I listen to conversation amongst Leica M owners with $20-40K worth of the best glass in the world arguing over whether Wal Mart or Costco is worth going to for their photofinishing because one is a dollar cheaper than the other ... And I can produce even a 4x6 print with a crappy, consumer film scanner and a cheap inkjet printer that will outshine either.

A "perfectly good negative" is just the 'biomass' from which a fine print can be produced. How you choose to produce that print is up to you. There's no such thing as "producing a print directly" from the negative. Whether you prefer to live in a world of noxious, smelly, chemistry and use a second camera to turn it into a print vs working in a hard edged world of silicon dioxide based machines and render it in numbers and ink, you are duplicating the data encapsulated on that bit of plastic/gelatin/silver halide onto paper and putting it through a variety of transformations. How well you achieve that is a measure of your skill.

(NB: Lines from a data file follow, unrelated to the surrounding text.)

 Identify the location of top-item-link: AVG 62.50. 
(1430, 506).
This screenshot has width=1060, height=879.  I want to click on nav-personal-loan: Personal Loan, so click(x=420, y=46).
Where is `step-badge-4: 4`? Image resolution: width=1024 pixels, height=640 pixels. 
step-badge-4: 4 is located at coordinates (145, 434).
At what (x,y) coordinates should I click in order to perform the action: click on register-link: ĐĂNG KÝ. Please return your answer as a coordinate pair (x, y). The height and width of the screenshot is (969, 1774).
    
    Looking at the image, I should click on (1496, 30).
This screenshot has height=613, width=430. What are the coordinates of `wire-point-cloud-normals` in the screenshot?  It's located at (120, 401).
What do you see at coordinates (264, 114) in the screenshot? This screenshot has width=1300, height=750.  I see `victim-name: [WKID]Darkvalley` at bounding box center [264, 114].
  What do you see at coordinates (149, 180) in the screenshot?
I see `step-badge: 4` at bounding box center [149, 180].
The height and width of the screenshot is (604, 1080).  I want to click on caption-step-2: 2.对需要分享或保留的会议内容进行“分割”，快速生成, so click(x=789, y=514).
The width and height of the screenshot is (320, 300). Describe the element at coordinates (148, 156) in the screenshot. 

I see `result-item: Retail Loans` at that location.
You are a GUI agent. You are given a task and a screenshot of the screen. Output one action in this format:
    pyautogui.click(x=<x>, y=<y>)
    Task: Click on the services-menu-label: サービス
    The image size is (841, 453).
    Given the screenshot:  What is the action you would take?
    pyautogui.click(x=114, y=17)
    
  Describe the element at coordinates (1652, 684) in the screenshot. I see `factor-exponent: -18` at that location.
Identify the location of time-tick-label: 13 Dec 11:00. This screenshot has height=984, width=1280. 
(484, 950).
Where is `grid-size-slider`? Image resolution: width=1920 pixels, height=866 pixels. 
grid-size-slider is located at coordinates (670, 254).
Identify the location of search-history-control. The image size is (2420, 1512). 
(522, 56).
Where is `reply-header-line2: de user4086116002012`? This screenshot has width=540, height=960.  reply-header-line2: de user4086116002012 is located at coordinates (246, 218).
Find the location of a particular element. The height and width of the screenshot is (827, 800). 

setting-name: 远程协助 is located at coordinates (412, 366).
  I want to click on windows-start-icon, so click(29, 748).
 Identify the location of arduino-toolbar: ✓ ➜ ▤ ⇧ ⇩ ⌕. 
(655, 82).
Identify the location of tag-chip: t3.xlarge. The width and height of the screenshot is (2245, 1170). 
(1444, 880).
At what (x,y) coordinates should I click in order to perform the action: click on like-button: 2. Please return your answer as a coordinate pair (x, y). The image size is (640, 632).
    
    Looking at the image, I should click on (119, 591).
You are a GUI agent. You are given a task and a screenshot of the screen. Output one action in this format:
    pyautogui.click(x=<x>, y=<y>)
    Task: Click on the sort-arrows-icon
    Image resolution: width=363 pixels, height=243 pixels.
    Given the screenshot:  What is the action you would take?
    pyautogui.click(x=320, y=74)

I chose to invest in learning digital scanning and processing when I still operated a traditional B&W darkroom process. I found I obtained better results, even with the new process in its infancy, and it was much more practical for me than the darkroom, so I stopped doing darkroom work. I have no animosity towards darkroom work.

Godfrey


On May 15, 2005, at 9:35 AM, Shel Belinkoff wrote:

This has nothing to do with a film v digital debate. My comment was in
response to Bob's and pointed out something I find rather odd which deals,
not with digital, but with film. Lighten up, Godfrey ... ;-)) Doesn't it
seem odd to you that someone would take a perfectly good negative and
reduce its quality by running it through a scanner and photo editing
software when a perfectly fine print could be made directly from the
original negative? Or are you so enmeshed in the digital workflow that the
concept of working directly with a negative is little more than a vague
memory?


Sure, there are any number of reasons why someone may want to convert a neg
to a digital file in order to make a print (damaged neg, need for digital
file for professional reasons, making major adjustments that can't or which
would be very difficult to do otherwise), but there are those that just do
such a conversion of perfectly good negs as a matter of course, and for the
life of me I cannot figure out why that may be in some circumstances.


Shel


[Original Message]
From: Godfrey DiGiorgi <[EMAIL PROTECTED]>
To: <pentax-discuss@pdml.net>
Date: 5/15/2005 9:15:42 AM
Subject: Re: Leica digital back no longer vapourware

Is there some reason that you are trying to draw out yet another
idiotic "film versus digital" debate?

Godfrey


On May 15, 2005, at 8:59 AM, Shel Belinkoff wrote:

A couple of days ago a friend and I were talking about the rather
convoluted workflow some of us go through at times. We buy good
quality
cameras, the highest quality lenses we can afford, test and retest film
looking for that which gives the finest grain and highest resolution
and
detail, and then scan the film using, at best, mediocre scanners
(sometimes
at rather low resolution), run the mess through photo editing software
to
correct and enhance lost color and sharpness, destroying even more of
the
original negative, and then print the mess on an inkjet printer
(sometimes
purchased with low price paramount to highest quality) or send it to a
lab
somewhere that'll make a print cheaply - sometimes even via FTP or
email -
where the techs have no idea what the final result is supposed to look
like, and, bada-bing, we have the modern photograph. What's wrong with
this picture? <LOL>



Shel


[Original Message]
From: Bob Blakely

Ain't film wonderful! the grain is entirely random! No anti-aliasing
filter
required! FYI, anti-aliasing filters are not like the ubiquitous UV
filter.
By their nature, they must add minor, shall we say, distortions to
perform
their function.

Regards,
Bob...
------------------------------------------------
"A picture is worth a thousand  words,
but it uses up three thousand times the  memory."

From: "Rob Studdert" <[EMAIL PROTECTED]>

On 14 May 2005 at 8:21, Bob W wrote:

AA filter? Does that prevent Leica photographers taking photos like
Ansel
Adams?

If not, what actually is an AA filter?